I can’t get over the fact that Remus Lupin is the villain of this movie.  Just have him ditch the woolly caterpillar mustache.
Wait so does Ares know that WWII still happens?  And that every other major war after that happens?
WHERE’S THE AUDIO BETWEEN THEM?!?
Aand another Steve sacrifices himself via an airplane and saves the world.  *slams head on desk*
Ares freaking created his armor out of the wreckage around him.  If that’s not a great visual representation of war, then I don’t know what is.
“Is that all you have to offer?”  Nope.
NOOOOOOOOOOOOOO!!!!  THEY DESERVE TO BE TOGETHER DANG IT!!
You did not just disrespect Steve in front of Diana.
“I can save today.  You can save the world.”  Gaahh!!
“I wish we had more time.  I love you.”  Gone.  I’m done.  My heart has exited my chest cavity and has sailed out the window.

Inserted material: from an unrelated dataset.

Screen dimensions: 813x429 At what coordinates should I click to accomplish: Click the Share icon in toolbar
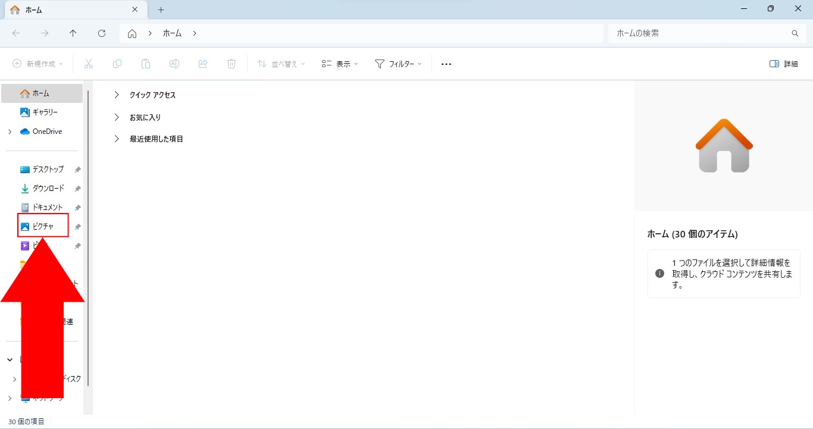tap(203, 64)
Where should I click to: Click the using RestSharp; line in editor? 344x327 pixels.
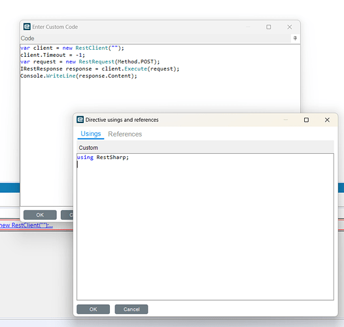103,158
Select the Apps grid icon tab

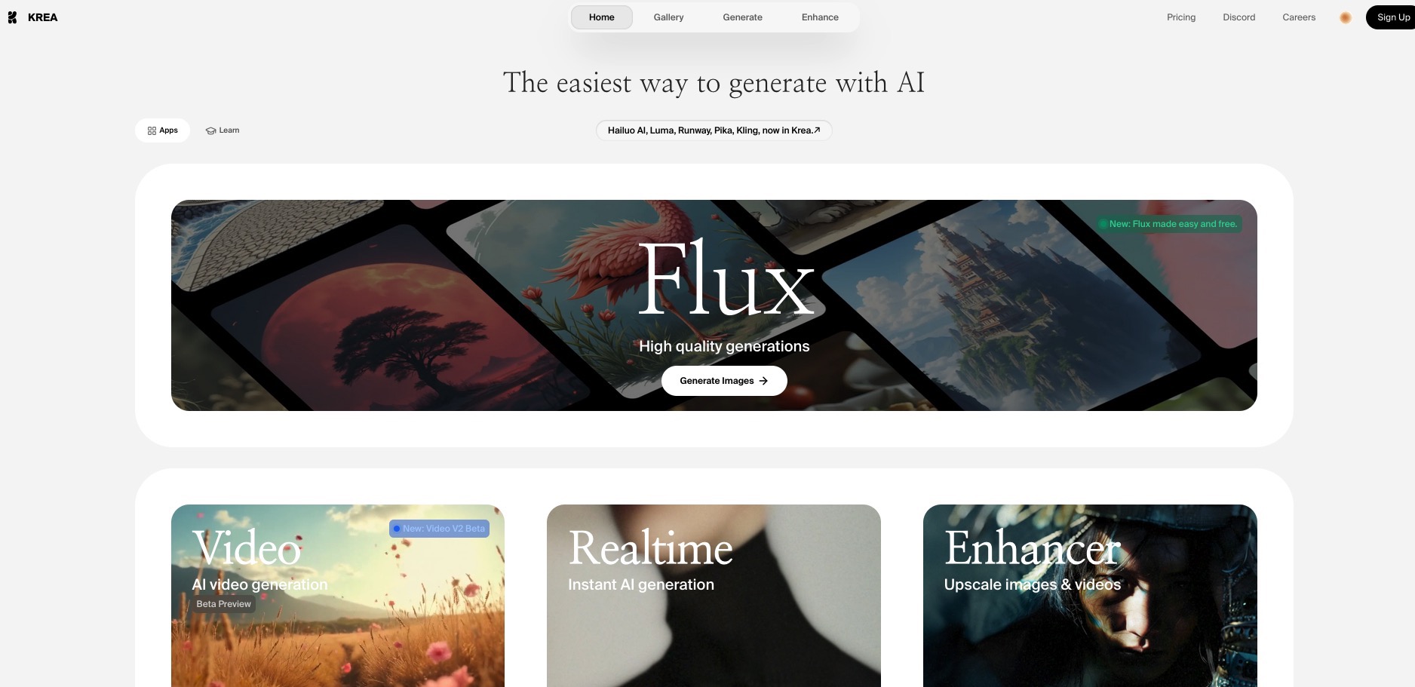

Y’know, I could say that Gary Oldman could also make a great Ares but he’s known for playing bad guys and with David Thewlis, you never expect him being the bad guy.
This lighting is amazing.
Well, that final battle was... short.
Aaw Etta!
She thanked Bruce for giving her the photo and Steve’s watch!!
WOOOO!!!
Four for you, Allan Heinberg!  You go, Allan Heinberg!